[Input material — start]

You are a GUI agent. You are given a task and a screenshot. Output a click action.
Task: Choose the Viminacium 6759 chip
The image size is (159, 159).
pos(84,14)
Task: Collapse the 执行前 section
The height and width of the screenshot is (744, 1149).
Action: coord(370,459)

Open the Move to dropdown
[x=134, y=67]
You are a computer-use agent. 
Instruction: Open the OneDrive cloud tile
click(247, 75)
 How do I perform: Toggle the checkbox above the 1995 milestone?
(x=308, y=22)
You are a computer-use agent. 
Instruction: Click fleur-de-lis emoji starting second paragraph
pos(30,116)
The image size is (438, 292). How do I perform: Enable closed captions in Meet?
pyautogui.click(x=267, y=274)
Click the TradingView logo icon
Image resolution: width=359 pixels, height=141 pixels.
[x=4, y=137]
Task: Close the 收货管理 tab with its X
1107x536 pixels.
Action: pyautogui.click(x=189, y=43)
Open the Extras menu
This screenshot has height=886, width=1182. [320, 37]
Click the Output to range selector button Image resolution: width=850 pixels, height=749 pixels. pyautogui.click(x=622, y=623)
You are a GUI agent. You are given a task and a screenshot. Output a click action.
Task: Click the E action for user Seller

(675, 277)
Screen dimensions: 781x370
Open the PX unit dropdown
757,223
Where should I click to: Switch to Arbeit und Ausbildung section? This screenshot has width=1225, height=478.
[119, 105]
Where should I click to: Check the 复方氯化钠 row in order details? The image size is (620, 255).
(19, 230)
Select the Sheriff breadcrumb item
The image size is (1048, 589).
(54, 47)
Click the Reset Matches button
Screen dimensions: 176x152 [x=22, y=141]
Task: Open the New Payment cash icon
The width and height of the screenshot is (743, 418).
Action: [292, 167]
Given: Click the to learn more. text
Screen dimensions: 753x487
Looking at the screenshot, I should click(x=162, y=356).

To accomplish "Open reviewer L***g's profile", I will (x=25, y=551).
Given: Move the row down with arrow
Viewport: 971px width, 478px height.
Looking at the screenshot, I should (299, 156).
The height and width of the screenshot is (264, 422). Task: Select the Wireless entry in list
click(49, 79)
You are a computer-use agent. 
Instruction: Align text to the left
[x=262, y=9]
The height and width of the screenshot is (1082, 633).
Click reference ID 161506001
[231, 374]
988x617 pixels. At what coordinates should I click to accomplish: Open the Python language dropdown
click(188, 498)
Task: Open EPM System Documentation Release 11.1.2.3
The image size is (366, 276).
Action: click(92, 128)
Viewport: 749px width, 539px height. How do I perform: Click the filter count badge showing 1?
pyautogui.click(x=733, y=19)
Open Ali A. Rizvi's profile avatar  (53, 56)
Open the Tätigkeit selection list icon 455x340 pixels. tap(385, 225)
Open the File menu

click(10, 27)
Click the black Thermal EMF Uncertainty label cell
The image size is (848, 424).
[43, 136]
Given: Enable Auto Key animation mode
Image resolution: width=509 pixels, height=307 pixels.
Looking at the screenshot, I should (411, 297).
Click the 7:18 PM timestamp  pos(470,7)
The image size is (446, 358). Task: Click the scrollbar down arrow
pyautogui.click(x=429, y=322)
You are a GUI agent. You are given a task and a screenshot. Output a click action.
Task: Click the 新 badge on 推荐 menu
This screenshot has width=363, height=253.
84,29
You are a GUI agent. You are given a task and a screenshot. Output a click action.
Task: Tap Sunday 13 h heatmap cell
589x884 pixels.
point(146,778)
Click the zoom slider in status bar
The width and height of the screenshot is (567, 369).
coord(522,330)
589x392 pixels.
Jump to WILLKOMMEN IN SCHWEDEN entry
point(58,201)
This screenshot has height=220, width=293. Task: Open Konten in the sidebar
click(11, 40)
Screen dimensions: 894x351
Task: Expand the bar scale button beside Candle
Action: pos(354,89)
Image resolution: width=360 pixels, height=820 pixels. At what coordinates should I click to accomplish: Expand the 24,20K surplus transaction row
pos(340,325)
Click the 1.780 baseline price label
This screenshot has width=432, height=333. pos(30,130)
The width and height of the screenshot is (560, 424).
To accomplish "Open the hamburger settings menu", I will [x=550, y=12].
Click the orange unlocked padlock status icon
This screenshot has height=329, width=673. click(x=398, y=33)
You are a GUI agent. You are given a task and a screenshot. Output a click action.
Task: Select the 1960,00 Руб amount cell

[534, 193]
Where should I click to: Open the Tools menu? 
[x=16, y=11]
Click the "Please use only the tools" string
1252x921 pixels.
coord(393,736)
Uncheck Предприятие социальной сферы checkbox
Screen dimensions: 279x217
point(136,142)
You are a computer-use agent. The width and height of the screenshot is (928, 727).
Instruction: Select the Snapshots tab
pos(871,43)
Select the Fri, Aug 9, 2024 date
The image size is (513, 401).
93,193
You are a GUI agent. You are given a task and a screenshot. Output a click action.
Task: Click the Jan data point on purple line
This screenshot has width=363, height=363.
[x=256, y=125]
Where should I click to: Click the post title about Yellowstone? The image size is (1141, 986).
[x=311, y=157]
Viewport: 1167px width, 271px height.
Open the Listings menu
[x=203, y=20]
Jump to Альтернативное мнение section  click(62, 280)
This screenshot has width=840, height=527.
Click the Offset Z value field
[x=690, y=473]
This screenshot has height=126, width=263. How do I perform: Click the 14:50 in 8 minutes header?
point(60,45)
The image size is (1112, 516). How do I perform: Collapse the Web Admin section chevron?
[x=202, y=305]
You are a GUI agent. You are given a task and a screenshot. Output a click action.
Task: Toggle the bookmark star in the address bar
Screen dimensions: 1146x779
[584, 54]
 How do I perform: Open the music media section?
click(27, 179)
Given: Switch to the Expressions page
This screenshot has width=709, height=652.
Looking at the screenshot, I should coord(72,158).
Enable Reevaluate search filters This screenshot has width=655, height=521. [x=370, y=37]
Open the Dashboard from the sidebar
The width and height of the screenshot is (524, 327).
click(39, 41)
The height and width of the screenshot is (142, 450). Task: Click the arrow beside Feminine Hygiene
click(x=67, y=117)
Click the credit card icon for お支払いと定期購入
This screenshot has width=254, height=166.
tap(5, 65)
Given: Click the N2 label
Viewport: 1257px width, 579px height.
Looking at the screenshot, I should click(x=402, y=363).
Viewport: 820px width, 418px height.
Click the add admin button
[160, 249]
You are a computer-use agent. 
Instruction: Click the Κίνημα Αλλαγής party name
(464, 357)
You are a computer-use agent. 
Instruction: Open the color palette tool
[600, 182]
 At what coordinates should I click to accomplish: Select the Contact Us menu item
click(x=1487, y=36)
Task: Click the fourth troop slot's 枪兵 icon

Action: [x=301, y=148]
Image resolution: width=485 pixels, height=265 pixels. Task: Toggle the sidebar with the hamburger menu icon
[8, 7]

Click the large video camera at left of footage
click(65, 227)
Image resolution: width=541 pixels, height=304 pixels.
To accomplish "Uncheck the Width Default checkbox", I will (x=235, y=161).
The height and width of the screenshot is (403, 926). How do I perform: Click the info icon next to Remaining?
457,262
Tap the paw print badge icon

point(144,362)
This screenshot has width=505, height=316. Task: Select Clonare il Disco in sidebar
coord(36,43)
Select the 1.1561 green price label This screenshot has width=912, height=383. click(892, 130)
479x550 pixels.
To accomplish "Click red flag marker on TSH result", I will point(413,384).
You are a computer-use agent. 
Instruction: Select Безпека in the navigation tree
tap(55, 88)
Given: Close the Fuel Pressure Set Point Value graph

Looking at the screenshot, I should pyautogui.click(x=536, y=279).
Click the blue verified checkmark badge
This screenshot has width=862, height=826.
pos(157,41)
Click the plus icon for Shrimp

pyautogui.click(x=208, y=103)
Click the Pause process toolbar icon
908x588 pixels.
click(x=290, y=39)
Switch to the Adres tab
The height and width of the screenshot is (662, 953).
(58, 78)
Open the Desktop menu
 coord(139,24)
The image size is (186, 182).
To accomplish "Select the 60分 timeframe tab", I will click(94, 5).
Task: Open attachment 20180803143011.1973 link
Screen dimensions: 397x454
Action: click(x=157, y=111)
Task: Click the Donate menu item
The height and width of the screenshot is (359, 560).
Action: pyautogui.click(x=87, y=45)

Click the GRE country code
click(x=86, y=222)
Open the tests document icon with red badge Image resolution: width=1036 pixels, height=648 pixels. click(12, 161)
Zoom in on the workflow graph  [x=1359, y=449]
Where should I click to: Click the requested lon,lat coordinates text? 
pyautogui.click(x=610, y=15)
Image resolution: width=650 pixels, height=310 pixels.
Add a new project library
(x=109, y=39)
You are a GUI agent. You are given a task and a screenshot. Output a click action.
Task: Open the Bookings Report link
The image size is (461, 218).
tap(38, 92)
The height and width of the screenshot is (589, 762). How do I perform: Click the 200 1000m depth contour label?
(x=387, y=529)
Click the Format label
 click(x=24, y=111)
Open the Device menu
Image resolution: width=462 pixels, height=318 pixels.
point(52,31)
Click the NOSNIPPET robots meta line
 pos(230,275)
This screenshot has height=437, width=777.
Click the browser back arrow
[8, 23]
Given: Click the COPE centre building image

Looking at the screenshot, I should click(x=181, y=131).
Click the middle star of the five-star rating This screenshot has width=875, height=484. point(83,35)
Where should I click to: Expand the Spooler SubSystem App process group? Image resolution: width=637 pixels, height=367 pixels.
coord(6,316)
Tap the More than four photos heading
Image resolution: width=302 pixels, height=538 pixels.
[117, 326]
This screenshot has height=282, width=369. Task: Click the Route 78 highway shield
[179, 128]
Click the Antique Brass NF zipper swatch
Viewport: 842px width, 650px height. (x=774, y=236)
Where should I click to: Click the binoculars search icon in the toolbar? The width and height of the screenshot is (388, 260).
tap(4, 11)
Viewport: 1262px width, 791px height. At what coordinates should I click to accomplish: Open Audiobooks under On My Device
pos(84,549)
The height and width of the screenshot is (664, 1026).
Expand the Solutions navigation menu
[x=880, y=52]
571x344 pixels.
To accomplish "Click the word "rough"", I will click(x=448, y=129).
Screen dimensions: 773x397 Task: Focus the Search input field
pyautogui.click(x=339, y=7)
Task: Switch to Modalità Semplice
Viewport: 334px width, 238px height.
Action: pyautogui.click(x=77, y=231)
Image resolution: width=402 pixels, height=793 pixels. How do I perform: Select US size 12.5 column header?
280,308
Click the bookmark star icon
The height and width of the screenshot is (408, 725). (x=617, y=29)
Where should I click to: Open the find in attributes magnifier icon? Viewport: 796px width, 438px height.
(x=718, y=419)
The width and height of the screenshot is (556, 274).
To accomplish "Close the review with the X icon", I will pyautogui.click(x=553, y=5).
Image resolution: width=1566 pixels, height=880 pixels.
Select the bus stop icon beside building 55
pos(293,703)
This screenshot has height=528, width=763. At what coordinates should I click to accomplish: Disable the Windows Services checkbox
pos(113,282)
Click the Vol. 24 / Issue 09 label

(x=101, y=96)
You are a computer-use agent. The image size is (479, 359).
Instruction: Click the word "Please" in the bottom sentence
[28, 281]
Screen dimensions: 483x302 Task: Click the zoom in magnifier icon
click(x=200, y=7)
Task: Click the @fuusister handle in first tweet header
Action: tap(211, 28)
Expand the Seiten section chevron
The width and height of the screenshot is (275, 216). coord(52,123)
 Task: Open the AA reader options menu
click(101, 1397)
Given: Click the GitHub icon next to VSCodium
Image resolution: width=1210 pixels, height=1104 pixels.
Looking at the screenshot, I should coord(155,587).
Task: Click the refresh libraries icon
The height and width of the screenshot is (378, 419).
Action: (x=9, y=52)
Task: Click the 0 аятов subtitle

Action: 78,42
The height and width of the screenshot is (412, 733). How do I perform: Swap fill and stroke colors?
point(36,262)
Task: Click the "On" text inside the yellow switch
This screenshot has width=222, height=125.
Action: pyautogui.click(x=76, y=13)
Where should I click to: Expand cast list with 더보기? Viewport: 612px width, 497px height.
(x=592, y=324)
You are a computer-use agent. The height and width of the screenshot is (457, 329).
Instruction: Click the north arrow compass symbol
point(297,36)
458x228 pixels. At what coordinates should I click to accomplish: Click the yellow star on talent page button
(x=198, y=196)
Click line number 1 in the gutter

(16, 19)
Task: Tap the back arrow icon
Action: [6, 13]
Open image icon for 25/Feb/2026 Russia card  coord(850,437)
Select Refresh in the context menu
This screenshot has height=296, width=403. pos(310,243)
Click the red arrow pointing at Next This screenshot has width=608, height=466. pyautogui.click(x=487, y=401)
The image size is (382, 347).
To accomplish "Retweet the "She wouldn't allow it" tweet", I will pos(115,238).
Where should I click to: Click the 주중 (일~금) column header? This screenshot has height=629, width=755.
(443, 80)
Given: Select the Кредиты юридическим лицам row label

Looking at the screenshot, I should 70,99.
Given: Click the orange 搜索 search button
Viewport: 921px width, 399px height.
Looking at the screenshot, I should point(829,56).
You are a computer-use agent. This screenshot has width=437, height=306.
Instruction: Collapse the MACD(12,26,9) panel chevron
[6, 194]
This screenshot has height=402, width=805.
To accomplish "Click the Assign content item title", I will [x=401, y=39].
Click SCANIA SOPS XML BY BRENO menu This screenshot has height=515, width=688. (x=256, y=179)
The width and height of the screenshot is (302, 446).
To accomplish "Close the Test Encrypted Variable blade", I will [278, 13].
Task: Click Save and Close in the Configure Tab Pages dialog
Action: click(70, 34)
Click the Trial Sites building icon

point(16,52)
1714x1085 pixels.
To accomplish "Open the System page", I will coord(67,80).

[Input material — finish]

__Task details__
For each line above that includes "Uncheck", copy the line.

__Response to the task__
Uncheck Предприятие социальной сферы checkbox
To accomplish "Uncheck the Width Default checkbox", I will (x=235, y=161).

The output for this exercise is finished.